- **KRÓTKIE ĆWICZENIE A**
Przytocz dosłownie wszystko z opisu książki, od słów „Źródło opisu i” w dół aż do słów „łączy niewytłumaczalne pożądanie!”.

++++++++

„Niegrzeczny manager” Kristen Callihan
ON – kuszący jak zakazany owoc i niedostępny niczym hollywoodzki gwiazdor.
Źródło opisu i zdjęcia: materiały promocyjne wydawnictwa.
ONA – fotografka, żywiołowa, przebojowa i… pyskata.
Dzieli ich właściwie wszystko, ale łączy niewytłumaczalne pożądanie!
Sophie Darling leci do Londynu na rozmowę o pracę. Na skutek kilku (zdawać by się mogło) szczęśliwych zbiegów okoliczności zostaje przeniesiona do pierwszej klasy. Tam zajmuje miejsce obok Gabriela „Scottiego” Scotta, managera najlepszego zespołu rockowego na świecie. Szybko okazuje się, że jej towarzysz podróży jest nie tylko obdarzony aparycją herosa, ale i naprawdę wielkim… ego. To typ faceta, który doskonale zna każda kobieta –zdystansowany, twardo stąpający po ziemi, arogancki, a przy tym… piekielnie seksowny. Szybka wymiana zdań pomiędzy tym dwojgiem w mgnieniu oka przeradza się w słowną batalię, którą przerwać zdołają tylko równie gwałtowne turbulencje. Po przylocie Sophie i Gabriel rozstają się z pełną świadomością, że już nigdy więcej się nie zobaczą. Szybko jednak okazuje się, że pracodawcą, z którym dziewczyna ma umówione spotkanie, jest właśnie Scottie, a kandydatem na stanowisko oficjalnego fotografa jego zespołu rockowego jest panna Darling.

++++++++

- **KRÓTKIE ĆWICZENIE B**
Ułóż jako tabelę Markdown z kolumnami Nr i Wiersz wszystkie wiersze wpisów, od wiersza zawierającego „Collapse the Bin folder” w dół aż do końca wpisów, włącznie z oboma krańcami. Pomiń puste wiersze i nie umieszczaj w odpowiedzi obrazów.

- **PODANE WPISY**
++++++++

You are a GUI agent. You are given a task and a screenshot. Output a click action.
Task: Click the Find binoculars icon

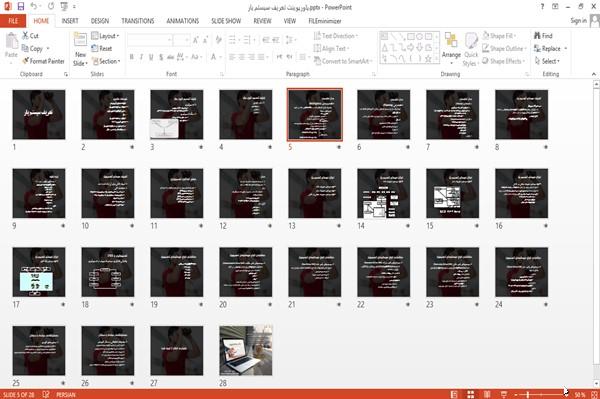pyautogui.click(x=537, y=36)
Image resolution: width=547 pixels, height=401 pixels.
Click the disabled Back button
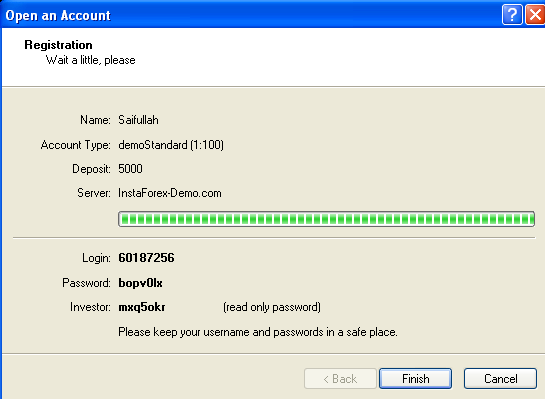tap(340, 378)
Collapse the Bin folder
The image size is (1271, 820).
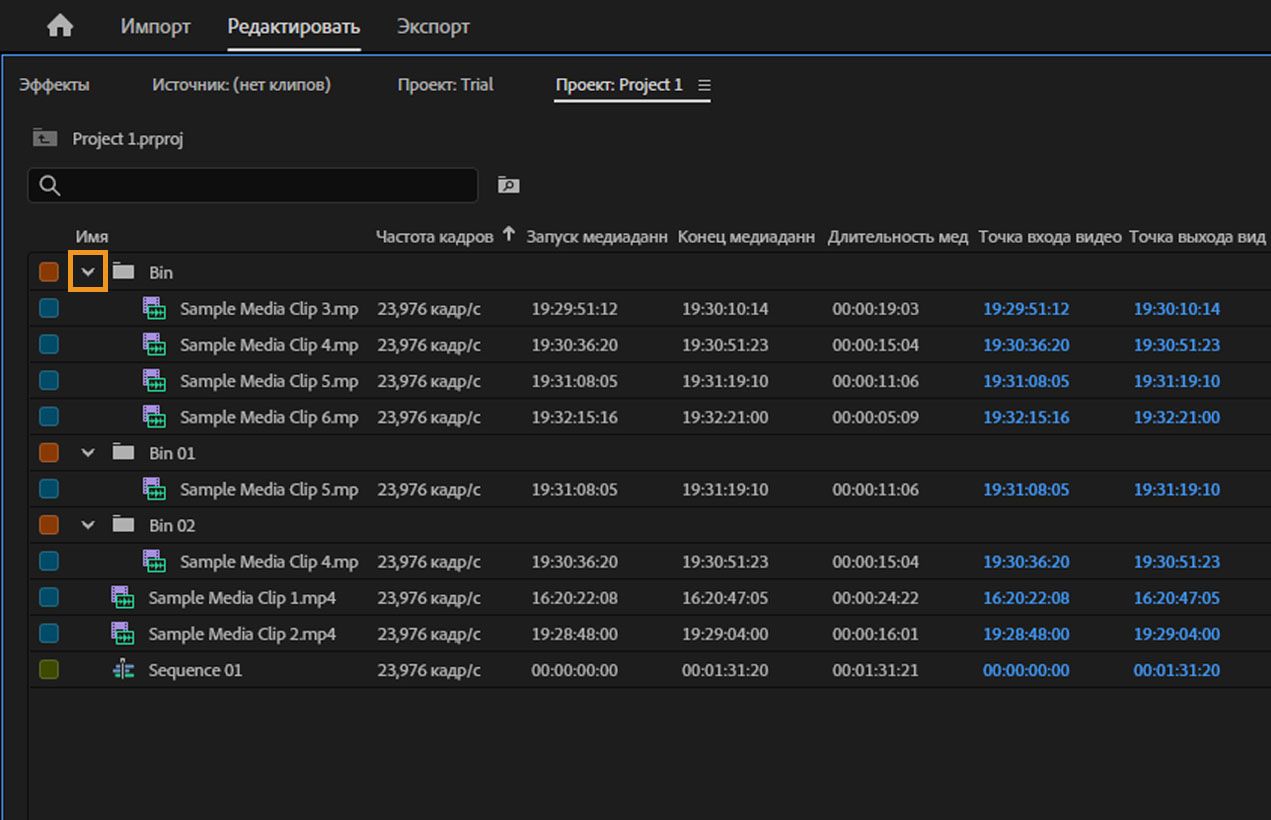coord(88,272)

++++++++

- **ROZWIĄZANIE ZADANIA A**
Źródło opisu i zdjęcia: materiały promocyjne wydawnictwa.
ONA – fotografka, żywiołowa, przebojowa i… pyskata.
Dzieli ich właściwie wszystko, ale łączy niewytłumaczalne pożądanie!

- **ROZWIĄZANIE ZADANIA B**
| Nr | Wiersz |
|---|---|
| 1 | Collapse the Bin folder |
| 2 | The image size is (1271, 820). |
| 3 | coord(88,272) |